Muscle Function and Life Enjoyment
The importance of maintaining muscle strength and muscle function as we age is often overlooked. To a large degree the quality of your life is directly related to your ability to physically move – the quality of your muscle function. Life is far more enjoyable when we can move easily and without pain with the strength for the activities that bring enjoyment to our lives.
That’s why it’s vital that you take steps to maintain and improve your muscle function. The loss of muscle mass associated with aging is called sarcopenia. But, age-related muscle loss is not cast in stone. The inevitable loss of muscle function can be partially prevented.
Preserving Muscle Function with Hormone Replacement
And, it looks like hormone replacement therapy is one way to enhance muscle function based on this study from The Journal of Physiology. This is especially good news for women who have less muscle mass to begin with, and therefore less reserve. Injuries from falling affect women more often than men and many fall are related to lack of balance and muscle strength.
This study involved only post menopausal women.
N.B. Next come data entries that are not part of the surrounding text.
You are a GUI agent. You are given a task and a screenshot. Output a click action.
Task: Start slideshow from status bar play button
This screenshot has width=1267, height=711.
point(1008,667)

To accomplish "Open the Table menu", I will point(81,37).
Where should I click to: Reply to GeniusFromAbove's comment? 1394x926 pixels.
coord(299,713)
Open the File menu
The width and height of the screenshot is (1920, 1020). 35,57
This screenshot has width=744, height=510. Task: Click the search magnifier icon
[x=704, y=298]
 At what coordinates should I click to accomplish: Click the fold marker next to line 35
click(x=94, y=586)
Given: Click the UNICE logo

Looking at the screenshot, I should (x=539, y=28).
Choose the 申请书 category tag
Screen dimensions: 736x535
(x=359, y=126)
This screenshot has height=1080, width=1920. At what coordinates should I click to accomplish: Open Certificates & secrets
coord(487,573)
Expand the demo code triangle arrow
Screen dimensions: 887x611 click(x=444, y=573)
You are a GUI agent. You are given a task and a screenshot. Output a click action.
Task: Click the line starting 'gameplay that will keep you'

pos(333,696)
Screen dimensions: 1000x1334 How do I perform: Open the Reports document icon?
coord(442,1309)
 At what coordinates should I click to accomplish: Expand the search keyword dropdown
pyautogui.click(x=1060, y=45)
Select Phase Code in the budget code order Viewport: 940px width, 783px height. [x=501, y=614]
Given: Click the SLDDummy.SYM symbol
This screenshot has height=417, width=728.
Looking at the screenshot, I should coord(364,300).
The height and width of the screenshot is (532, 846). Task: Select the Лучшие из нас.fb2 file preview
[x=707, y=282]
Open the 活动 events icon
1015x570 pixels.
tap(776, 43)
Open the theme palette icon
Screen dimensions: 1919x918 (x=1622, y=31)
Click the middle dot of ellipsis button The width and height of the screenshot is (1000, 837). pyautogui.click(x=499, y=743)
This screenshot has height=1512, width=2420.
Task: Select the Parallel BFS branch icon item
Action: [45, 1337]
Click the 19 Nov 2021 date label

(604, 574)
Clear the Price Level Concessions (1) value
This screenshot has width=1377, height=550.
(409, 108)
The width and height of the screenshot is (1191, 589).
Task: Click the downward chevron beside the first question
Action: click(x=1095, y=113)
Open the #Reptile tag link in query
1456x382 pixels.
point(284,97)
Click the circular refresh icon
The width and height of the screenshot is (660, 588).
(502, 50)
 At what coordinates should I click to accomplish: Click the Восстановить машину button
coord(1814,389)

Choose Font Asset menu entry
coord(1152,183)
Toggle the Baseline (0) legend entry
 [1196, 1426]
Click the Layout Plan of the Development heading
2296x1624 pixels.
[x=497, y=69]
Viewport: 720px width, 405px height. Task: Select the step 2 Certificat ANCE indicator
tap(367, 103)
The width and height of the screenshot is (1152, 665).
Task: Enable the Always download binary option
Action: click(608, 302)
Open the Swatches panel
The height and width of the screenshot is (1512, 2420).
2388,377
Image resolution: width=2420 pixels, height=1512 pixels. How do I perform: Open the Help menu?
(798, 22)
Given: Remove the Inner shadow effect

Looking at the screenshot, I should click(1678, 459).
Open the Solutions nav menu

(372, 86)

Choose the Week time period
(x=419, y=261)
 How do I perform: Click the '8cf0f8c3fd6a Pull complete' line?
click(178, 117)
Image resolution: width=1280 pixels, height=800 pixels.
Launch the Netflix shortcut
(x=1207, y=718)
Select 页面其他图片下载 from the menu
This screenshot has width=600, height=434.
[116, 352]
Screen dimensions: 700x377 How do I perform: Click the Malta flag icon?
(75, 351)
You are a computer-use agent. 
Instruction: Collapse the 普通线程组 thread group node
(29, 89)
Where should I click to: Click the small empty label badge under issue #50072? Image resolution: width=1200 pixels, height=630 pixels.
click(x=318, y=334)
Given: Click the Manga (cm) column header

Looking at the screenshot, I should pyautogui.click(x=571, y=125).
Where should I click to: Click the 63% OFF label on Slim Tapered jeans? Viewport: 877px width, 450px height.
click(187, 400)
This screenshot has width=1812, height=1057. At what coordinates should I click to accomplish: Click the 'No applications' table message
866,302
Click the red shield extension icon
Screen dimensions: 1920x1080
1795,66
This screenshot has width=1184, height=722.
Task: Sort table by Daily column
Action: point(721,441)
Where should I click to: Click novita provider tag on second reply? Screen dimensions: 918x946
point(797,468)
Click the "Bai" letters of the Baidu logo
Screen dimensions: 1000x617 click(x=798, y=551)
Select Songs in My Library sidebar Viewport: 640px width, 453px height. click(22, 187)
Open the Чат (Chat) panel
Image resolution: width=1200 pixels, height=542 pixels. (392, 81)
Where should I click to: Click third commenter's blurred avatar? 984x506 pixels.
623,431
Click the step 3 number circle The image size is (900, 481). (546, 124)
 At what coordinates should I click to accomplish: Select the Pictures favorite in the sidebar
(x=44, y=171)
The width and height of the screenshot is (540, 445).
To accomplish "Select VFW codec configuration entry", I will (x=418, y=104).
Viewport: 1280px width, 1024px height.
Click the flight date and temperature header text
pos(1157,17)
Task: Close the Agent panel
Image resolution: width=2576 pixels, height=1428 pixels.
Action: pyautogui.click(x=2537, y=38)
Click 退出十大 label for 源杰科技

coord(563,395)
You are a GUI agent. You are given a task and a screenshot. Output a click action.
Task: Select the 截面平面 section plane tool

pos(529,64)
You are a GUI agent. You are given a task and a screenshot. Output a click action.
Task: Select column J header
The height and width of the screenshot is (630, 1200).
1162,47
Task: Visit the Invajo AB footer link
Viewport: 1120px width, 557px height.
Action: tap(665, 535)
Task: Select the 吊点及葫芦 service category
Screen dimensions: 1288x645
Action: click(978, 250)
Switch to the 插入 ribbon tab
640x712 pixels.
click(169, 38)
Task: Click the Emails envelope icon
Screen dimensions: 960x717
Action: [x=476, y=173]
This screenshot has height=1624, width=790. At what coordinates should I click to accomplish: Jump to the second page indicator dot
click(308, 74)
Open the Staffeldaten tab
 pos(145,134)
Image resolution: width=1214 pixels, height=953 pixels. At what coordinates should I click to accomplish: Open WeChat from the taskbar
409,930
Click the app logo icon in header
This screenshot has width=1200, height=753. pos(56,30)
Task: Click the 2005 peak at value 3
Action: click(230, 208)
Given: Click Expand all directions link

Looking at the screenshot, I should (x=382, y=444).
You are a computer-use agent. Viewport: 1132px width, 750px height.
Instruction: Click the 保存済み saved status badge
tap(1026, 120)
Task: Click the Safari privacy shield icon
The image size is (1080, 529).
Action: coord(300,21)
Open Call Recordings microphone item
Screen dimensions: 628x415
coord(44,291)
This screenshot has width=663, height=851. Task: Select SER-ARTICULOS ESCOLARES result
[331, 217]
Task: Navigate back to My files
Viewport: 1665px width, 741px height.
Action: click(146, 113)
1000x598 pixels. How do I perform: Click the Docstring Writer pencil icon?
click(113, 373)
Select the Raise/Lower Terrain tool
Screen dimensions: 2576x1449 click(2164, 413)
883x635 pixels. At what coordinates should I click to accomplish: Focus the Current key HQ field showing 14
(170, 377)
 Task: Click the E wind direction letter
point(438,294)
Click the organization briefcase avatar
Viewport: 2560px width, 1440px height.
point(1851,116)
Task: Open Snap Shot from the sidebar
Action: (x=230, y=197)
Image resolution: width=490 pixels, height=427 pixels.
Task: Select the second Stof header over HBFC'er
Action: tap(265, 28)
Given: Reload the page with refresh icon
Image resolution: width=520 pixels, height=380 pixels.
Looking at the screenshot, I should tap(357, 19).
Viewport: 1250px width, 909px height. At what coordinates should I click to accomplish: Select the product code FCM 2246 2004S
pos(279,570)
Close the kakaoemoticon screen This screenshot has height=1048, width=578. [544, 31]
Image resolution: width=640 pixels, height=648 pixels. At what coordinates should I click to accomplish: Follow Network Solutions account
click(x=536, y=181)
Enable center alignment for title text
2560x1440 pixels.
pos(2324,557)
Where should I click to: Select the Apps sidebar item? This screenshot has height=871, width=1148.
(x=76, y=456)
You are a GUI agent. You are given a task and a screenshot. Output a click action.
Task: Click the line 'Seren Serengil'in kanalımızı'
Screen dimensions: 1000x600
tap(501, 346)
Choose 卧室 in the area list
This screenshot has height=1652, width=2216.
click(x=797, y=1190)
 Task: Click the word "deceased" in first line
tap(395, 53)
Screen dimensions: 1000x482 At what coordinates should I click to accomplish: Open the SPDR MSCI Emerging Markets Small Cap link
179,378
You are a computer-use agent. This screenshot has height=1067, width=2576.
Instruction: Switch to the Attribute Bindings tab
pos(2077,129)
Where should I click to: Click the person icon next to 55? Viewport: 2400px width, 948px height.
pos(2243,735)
It is unique because the effects of genetics were eliminated by studying identical twins in which only one of each pair received hormone replacement therapy (HRT) while the other twin served as a control. This study was also the first to look at the effects of HRT at the cellular and molecular levels.
The study showed that with HRT muscle strength increased because individual muscle fibers became stronger without any change in muscle size. The study researchers postulated that HRT positively alters the contractile proteins of muscle offsetting some of the effects of aging. Biopsies of the HRT treated muscles also showed better organization of the myonuclei which regulate cellular protein transport.
The study did not look at the possible additional benefits of weight or resistance training coupled with HRT might have on muscle function in women compared to HRT alone. But, studies performed in men have shown greater strength improvement when resistance training is added to testosterone replacement compared to testosterone replacement alone. I suspect that the combination of HRT Â and strength training in women would yield similar findings.
Get on a muscle-centric program. That is a program involving nutrition, exercise, and hormone replacement to optimize muscle function at all phases of life.